4.5. Generalization Capability
A well-designed DL network requires not only a good accuracy on the test dataset, but also a good generalization to the new or unknown data. Therefore, we additionally registered the data of three areas (namely G1, G2, and G3) in the test region according to the method given in [
35] to evaluate the generalization capability of the proposed KA method. It should be noted that the data from these areas were not involved in the model training process.
Figure 8 shows the clutter map of G1, G2, and G3 generated by different methods. In general, all these methods can reproduce the primary scattering characteristics of the study area. However, slight discrepancies can be observed visually between the predictions and the measured data in terms of amplitude. To quantitively estimate these differences,
Table 8 lists the corresponding error indices. We can make the following observations from
Table 9. First, empirical-based models, i.e., NTCM and ANTCM, yield the largest errors compared to other methods.

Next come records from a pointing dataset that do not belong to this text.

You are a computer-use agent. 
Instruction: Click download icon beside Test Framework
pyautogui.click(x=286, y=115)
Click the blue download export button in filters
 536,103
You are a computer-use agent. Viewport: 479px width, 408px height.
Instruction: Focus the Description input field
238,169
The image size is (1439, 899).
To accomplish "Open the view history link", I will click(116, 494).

For G2, they even obtain the RMSEs of 8.58 and 7.99 dB, proving the limitations of such models in real-world scenarios. Second, RF, and DNN give comparable predictions. More specifically, DNN performs somewhat behind, with higher RMSE values of 5.79 dB, 6.07 dB, and 5.45 dB for these three areas. Furthermore, 1DCNN and 1DCNNT obtain improved performance, with all the evaluation metrics better than RF and DNN. Third, with respect to Bias, almost all the models overestimate the measured BC. This occurrence presents further evidence of the intricate nonlinear relationship between radar signals and land features. Fourth, it is clear that the proposed KADL yields the best estimations, with the RMSE values of 4.74, 5.42, and 4.86 dB, respectively. This can be benefited from the fact that throughout the construction of KADL, KPM and KWF consistently focus on the contribution of key features to the BC, thus improving the generalization ability of the proposed method. Furthermore, regarding to the MAPE, KADL also yields the best results, with the values of 8.7%, 9.9%, and 10.8%, respectively.
Table 10 presents the std-RMSE across these three samples. As can be seen in this table, the proposed KADL model demonstrates exceptional stability, achieving the lowest std-RMSE on both the G1 (0.19 dB) and G3 (0.18 dB) test samples. As for the G2, 1DCNNT obtains the comparable results, with the std-RMSE reaching the value of 0.21 dB.

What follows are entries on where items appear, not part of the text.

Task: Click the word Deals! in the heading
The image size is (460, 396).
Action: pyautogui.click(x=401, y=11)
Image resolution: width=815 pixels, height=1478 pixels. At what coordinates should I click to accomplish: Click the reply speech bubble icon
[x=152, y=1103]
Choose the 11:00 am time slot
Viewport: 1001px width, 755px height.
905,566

Figure 9 shows the violin plots for RMSE distributions, further demonstrating that the proposed KADL framework is not only more accurate but also significantly more robust and reliable than the benchmark models.
To further explore the robustness of the proposed method, we provide the boxplot for different methods, and the results are shown in
Figure 9. In general, box plots indicate the dispersion of the reference data by means of statistical indicators. As can be seen in
Figure 9, empirical-based methods are more sensitive to the outliers (i.e., red dotted line), with the largest differences acquired for all three areas. RF, DT, SVM and DNN obtain similar results, but both outperform NTCM and ANTCM. Furthermore, the proposed KADL achieves the best results and is more robust to outliers as expected (see
Figure 9), indicating the superiority of KADL for estimating the BC for complex scenarios.